§ **SOURCE INFORMATION**

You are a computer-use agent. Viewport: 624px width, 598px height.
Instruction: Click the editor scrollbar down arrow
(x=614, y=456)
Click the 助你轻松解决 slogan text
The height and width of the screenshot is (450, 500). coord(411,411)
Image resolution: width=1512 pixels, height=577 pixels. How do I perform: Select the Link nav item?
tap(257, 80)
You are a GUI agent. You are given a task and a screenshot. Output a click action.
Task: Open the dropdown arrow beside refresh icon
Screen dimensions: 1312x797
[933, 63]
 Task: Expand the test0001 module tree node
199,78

§ **AIM OF THE TASK**
Reproduce each record above exactly, keeping every word as it stands.

§ **TASK RESPONSE**
You are a computer-use agent. Viewport: 624px width, 598px height.
Instruction: Click the editor scrollbar down arrow
(x=614, y=456)
Click the 助你轻松解决 slogan text
The height and width of the screenshot is (450, 500). coord(411,411)
Image resolution: width=1512 pixels, height=577 pixels. How do I perform: Select the Link nav item?
tap(257, 80)
You are a GUI agent. You are given a task and a screenshot. Output a click action.
Task: Open the dropdown arrow beside refresh icon
Screen dimensions: 1312x797
[933, 63]
 Task: Expand the test0001 module tree node
199,78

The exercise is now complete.